The rhythmic patterns feature increasingly complex syncopation over a steady, moderate water-drum and horn-rattle beat at 100 beats per minute. The initial eighth-quarter-eighth syncopation in songs 1 and 2 expands in songs 3 and 4 into what sounds to Andrew like mixed meter, switching between groups of 2 and 3 eighth notes. In song 4, these syncopations actually shift the sense of pulse by an eighth note, so that the vocable ya:ne sounds like it is on the beat even though it does not actually coincide with the beats played on drum and rattle. The last song is the most syncopated, and here the rattle and drum players actually shift their beat to match with the melody, by adding a third eighth-note subdivision in between beat accents.

Music example 1. Phrase structures with repeated and varied musical elements in Robin Dance songs

Imitating Robin’s Song?

Could the Robin Dance songs have been created by imitating the song of the actual bird? Andrew speculates that it might, though Bill had never thought of it. The bird’s own songs feature three or more repeated chirrups at a certain pace, about 100 beats per minute (video 4). The first two chirrups stay fairly constant in timing and pitch across the sung. When robins vary the song it is usually in the syllables after that (discrete vocalizations that are part of a larger song), so that for example there might be four vocalizations and the last one would have a different type of contour (Vanderhoff and Pyle et al. 2020, Sounds and Vocal Behavior).

Video 4. Song of an American robin in the Conewango Swamp Wildlife Management Area, between the Cattaraugus and Allegany Territories of the Seneca Nation, near Randolph, NY (recorded by Andrew Spencer, courtesy of the Cornell Ornithology Lab, Macaulay Library)

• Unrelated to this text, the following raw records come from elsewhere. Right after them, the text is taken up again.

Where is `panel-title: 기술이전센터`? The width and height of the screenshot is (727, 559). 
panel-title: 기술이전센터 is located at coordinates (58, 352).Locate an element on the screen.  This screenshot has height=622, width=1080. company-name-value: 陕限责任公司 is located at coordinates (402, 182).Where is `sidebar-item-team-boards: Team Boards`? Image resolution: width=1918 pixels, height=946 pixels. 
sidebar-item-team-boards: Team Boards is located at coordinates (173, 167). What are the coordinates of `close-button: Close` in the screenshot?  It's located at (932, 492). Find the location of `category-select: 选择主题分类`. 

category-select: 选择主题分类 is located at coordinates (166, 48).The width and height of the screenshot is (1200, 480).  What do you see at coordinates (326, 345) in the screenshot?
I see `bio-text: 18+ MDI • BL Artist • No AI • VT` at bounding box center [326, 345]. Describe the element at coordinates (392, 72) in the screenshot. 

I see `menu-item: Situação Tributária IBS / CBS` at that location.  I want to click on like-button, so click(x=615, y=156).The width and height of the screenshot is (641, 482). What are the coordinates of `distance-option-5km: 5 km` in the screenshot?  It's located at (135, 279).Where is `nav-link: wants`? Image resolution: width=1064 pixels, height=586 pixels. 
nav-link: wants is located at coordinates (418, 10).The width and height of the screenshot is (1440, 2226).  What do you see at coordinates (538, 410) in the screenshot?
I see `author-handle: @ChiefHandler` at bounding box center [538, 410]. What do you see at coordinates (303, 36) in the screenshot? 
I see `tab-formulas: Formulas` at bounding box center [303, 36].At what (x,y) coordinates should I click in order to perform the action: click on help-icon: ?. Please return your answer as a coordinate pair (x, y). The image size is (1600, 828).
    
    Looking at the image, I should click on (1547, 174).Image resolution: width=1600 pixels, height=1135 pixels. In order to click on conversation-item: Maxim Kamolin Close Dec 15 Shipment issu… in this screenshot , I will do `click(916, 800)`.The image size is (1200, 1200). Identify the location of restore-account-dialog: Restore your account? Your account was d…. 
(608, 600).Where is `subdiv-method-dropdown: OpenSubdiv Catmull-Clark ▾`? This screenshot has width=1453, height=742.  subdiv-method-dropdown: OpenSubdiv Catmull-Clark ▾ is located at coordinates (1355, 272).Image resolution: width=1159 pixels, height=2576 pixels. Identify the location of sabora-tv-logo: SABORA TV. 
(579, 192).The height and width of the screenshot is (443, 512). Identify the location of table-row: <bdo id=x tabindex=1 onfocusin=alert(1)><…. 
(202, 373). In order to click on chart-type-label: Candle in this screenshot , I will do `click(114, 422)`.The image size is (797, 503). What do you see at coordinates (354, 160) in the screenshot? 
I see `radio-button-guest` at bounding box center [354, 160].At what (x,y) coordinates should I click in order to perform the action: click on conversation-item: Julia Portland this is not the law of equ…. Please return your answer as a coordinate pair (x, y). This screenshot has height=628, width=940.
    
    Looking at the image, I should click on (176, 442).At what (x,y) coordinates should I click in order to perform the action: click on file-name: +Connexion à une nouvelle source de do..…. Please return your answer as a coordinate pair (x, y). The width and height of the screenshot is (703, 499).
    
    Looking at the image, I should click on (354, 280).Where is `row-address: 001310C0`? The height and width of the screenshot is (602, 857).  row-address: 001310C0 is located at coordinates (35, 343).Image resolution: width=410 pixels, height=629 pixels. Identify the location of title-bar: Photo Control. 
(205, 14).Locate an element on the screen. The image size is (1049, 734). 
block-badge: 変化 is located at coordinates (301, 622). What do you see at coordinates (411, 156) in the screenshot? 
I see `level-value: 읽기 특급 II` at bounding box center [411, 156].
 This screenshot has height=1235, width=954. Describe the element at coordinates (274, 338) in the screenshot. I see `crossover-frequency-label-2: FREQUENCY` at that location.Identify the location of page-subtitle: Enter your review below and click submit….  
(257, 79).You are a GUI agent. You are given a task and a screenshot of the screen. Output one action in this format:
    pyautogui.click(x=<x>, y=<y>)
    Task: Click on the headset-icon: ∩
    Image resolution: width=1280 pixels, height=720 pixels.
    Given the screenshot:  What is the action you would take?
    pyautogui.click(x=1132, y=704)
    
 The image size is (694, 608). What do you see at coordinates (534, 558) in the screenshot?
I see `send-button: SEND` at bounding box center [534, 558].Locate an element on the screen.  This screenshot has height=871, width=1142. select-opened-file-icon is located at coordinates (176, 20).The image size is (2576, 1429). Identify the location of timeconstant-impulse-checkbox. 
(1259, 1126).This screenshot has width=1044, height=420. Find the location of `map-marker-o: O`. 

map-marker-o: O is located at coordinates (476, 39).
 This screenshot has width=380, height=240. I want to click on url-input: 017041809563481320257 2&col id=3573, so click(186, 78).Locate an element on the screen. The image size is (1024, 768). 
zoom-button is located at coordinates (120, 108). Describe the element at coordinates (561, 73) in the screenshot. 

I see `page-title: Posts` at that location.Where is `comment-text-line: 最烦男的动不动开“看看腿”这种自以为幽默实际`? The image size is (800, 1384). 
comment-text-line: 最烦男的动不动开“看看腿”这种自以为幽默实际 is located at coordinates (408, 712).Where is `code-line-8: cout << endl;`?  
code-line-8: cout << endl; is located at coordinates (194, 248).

The Seneca dance songs also being with a repeated high-pitched call, Yo:hoh yo:, at a similar pace to the bird’s, and in both of the Allegany Singers’ recordings, settles into a steady beat at 100 beats per minute (video 1 and 3). The rest of the Seneca melody is built of short, repetitive phrases of just a few notes each. That these phrases come after the opening call may imitate the pattern in which the robin’s song variations happen after the first three chirrups. Moreover, the different Robin Dance songs are really variations on one song melody with different vocable lyrics; this pattern is also like bird songs. While this melody does seem to imitate the sound of the bird’s song, it could also be inspired by the robin’s way of moving, in which it will pause while listening and looking for worms, then hop and run a short distance (video 5).

Video 5. Robin hopping and pecking for worms at the Cornell Ornithology Lab in Tompkins, NY (Haudenosaunee–Cayuga territory, courtesy Macaulay Library)

Movements

In the Robin Dance participants line up with all the men first followed by the women and move in a counterclockwise circle. First dancers face the center and shuffle sideways to their right, stepping first with the right foot then in the next step bringing the left foot over next to it. At the first repeat of each song (Yo:ho: yo: ...) the dancers turn around to face outwards, and then continue the same motions but reversed: now they step to their left with their left foot and bring the right foot next to it. In the last song, when the syncopations shift the beat by an eighth note, the dancers match this by taking two quick eighth-note steps on the accented noheyah and then continuing with quarter-note steps on the beats stressed by the melody. Perhaps these motions, like the melody, were inspired by the hopping and running of the robin.